Please repeat exactly the lines below from the one containing "Dismiss the application notice with the X" down to the one containing "has height=924, width=1297.", both included, and nothing else.

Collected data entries
··········

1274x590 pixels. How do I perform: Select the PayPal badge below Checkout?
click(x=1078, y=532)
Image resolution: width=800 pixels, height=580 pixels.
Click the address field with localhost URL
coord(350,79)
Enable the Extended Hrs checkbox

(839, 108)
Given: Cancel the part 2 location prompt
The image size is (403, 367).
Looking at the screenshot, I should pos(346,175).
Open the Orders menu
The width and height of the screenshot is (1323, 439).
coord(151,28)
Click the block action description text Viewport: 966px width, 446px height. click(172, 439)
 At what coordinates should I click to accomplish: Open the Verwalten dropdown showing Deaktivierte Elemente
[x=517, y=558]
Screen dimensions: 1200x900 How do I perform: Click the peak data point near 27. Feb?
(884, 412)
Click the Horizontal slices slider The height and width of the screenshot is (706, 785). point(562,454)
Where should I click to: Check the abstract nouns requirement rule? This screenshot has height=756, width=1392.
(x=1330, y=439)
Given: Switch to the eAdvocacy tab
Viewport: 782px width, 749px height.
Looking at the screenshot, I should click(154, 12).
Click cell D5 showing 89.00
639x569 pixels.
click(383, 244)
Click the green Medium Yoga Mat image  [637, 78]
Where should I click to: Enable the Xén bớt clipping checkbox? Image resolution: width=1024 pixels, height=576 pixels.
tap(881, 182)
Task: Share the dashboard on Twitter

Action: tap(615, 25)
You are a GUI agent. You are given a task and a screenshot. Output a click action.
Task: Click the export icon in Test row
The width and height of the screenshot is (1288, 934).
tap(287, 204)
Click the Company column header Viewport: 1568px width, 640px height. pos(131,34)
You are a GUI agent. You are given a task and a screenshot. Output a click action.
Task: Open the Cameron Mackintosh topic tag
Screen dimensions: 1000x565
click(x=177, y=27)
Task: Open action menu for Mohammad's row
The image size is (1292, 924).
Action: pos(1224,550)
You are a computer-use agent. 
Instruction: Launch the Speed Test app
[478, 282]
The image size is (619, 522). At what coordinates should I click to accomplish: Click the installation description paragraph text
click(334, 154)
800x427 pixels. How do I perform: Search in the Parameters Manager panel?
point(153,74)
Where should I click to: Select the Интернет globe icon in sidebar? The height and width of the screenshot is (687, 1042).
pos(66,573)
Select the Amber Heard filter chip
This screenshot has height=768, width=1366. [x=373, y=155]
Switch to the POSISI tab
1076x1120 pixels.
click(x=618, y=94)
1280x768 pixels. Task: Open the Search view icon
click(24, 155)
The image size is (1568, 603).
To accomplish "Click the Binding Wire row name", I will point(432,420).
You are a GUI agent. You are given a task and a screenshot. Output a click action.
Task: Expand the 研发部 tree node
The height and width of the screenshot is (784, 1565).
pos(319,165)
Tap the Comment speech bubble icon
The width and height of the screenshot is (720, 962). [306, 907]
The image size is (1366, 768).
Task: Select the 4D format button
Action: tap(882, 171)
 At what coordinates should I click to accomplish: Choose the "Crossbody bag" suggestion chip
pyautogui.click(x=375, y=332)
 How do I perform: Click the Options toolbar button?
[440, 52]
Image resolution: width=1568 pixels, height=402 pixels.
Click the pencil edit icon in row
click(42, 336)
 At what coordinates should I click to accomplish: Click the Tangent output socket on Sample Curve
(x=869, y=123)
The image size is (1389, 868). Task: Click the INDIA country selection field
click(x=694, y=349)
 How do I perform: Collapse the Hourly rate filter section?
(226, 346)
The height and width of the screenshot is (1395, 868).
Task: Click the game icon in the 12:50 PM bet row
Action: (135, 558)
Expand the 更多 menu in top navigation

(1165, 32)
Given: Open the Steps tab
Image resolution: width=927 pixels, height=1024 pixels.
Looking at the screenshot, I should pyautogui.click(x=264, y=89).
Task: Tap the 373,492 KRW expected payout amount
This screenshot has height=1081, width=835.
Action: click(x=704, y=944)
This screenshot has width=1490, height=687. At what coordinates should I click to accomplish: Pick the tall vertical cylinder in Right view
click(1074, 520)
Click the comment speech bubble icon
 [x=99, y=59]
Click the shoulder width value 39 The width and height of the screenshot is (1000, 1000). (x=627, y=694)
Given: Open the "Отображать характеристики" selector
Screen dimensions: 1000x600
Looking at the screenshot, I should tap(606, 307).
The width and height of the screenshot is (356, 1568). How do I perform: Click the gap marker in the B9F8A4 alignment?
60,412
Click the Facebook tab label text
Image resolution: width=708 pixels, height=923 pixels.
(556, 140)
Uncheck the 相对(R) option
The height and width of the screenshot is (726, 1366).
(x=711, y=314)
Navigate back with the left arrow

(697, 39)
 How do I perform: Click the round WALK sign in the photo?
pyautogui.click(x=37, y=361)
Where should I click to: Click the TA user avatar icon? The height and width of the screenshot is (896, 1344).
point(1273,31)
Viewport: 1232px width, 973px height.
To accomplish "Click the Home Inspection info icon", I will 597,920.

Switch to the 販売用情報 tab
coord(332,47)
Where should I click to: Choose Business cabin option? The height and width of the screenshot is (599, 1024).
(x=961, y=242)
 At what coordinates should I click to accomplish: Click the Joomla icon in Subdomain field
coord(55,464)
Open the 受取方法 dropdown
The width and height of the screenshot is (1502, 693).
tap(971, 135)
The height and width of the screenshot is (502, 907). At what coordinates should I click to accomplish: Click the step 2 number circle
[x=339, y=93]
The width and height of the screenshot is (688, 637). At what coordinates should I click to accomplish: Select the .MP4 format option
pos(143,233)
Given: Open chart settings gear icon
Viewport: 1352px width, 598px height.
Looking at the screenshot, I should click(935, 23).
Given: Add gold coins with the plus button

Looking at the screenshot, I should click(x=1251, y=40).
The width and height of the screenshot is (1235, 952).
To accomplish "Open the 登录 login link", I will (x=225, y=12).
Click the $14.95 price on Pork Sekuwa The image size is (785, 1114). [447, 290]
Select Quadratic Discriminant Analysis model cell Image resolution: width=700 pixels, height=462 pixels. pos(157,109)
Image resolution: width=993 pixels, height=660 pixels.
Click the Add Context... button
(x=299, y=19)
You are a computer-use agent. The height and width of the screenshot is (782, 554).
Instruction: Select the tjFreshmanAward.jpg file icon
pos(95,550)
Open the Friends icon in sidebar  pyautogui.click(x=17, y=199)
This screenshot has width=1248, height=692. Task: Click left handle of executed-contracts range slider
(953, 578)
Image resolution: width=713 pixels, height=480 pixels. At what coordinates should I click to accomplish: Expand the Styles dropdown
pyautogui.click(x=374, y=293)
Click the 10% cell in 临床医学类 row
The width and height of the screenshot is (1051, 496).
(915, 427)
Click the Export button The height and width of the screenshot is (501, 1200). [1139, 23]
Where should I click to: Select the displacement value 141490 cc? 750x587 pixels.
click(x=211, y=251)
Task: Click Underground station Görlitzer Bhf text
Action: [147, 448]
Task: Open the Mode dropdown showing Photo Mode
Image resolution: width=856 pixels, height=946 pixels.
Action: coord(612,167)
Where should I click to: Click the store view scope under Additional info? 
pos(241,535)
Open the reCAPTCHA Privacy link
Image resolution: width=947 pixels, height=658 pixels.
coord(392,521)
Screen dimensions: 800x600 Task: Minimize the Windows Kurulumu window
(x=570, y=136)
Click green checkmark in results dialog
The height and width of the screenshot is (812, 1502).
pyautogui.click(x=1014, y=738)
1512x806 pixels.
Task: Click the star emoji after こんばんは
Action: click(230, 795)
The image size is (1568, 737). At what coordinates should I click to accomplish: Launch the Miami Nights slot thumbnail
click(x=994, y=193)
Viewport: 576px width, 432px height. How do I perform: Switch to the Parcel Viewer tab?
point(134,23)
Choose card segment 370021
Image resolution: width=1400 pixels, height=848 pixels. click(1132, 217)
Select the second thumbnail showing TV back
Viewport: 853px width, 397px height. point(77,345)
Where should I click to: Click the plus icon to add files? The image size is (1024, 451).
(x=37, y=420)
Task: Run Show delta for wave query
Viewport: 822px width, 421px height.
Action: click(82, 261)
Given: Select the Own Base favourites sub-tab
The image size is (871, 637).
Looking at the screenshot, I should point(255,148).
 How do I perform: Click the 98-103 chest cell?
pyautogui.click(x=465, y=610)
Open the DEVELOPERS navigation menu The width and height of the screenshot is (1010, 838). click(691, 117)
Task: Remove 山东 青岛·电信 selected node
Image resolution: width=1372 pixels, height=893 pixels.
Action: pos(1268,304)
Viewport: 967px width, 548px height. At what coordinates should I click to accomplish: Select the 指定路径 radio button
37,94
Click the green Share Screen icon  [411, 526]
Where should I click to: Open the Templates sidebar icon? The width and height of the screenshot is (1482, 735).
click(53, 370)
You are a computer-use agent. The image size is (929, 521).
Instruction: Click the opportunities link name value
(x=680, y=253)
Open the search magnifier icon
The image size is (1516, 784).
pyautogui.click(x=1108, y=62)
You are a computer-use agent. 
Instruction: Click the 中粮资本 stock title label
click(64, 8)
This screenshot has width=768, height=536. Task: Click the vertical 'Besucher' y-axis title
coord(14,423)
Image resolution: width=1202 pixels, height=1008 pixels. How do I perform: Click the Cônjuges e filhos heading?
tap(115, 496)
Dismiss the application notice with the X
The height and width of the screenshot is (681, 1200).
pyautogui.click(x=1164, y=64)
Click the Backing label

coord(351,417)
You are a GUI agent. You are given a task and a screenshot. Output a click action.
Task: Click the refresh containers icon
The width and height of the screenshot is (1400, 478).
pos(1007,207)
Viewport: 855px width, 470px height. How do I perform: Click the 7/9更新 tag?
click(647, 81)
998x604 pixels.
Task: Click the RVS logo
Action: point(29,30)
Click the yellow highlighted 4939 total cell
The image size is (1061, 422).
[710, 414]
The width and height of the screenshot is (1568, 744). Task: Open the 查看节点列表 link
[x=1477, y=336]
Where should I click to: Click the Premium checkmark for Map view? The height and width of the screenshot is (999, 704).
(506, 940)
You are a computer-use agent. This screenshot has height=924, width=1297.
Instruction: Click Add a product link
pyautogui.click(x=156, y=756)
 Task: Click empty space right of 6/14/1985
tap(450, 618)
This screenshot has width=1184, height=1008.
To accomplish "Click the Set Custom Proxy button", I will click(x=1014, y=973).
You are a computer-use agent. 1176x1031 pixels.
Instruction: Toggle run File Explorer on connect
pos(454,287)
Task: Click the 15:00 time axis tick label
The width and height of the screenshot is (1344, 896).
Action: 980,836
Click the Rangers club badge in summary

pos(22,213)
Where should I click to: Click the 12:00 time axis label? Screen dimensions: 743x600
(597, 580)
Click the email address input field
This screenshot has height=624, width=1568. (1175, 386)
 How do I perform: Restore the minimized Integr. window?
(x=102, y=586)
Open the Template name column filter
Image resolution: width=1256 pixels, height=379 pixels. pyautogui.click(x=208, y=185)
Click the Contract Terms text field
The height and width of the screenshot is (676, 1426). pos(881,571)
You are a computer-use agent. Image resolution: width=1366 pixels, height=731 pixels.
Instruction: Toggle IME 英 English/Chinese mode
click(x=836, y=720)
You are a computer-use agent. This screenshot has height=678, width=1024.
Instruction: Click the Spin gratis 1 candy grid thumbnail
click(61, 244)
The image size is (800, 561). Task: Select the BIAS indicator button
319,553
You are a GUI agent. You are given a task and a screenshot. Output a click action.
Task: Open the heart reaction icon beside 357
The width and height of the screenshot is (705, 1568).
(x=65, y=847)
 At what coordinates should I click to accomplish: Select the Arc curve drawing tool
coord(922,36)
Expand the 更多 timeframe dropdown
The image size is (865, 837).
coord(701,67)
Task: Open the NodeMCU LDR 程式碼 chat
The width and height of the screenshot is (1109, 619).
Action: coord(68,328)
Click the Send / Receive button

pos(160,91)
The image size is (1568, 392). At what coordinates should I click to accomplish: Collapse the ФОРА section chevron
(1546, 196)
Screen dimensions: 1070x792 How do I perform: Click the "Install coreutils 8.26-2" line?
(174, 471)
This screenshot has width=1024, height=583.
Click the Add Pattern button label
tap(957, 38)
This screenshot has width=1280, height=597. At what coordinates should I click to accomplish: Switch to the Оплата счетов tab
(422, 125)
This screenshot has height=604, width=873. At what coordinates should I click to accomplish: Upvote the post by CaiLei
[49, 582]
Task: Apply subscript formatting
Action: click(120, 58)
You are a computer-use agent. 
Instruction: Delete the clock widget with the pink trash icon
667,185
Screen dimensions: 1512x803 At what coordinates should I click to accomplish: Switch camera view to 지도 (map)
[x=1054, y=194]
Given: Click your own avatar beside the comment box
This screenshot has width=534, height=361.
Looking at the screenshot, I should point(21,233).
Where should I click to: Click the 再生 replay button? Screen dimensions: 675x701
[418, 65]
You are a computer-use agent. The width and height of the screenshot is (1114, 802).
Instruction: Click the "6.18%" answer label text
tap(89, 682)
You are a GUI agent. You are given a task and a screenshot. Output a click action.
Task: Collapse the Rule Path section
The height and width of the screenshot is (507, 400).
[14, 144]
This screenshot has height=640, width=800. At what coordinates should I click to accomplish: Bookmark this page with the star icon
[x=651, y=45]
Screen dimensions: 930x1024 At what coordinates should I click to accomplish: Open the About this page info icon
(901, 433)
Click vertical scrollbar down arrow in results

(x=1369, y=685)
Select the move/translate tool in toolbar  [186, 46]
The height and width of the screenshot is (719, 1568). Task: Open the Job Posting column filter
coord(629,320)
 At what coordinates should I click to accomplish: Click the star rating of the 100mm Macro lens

··········

Exercise output:
Dismiss the application notice with the X
The height and width of the screenshot is (681, 1200).
pyautogui.click(x=1164, y=64)
Click the Backing label

coord(351,417)
You are a GUI agent. You are given a task and a screenshot. Output a click action.
Task: Click the refresh containers icon
The width and height of the screenshot is (1400, 478).
pos(1007,207)
Viewport: 855px width, 470px height. How do I perform: Click the 7/9更新 tag?
click(647, 81)
998x604 pixels.
Task: Click the RVS logo
Action: point(29,30)
Click the yellow highlighted 4939 total cell
The image size is (1061, 422).
[710, 414]
The width and height of the screenshot is (1568, 744). Task: Open the 查看节点列表 link
[x=1477, y=336]
Where should I click to: Click the Premium checkmark for Map view? The height and width of the screenshot is (999, 704).
(506, 940)
You are a computer-use agent. This screenshot has height=924, width=1297.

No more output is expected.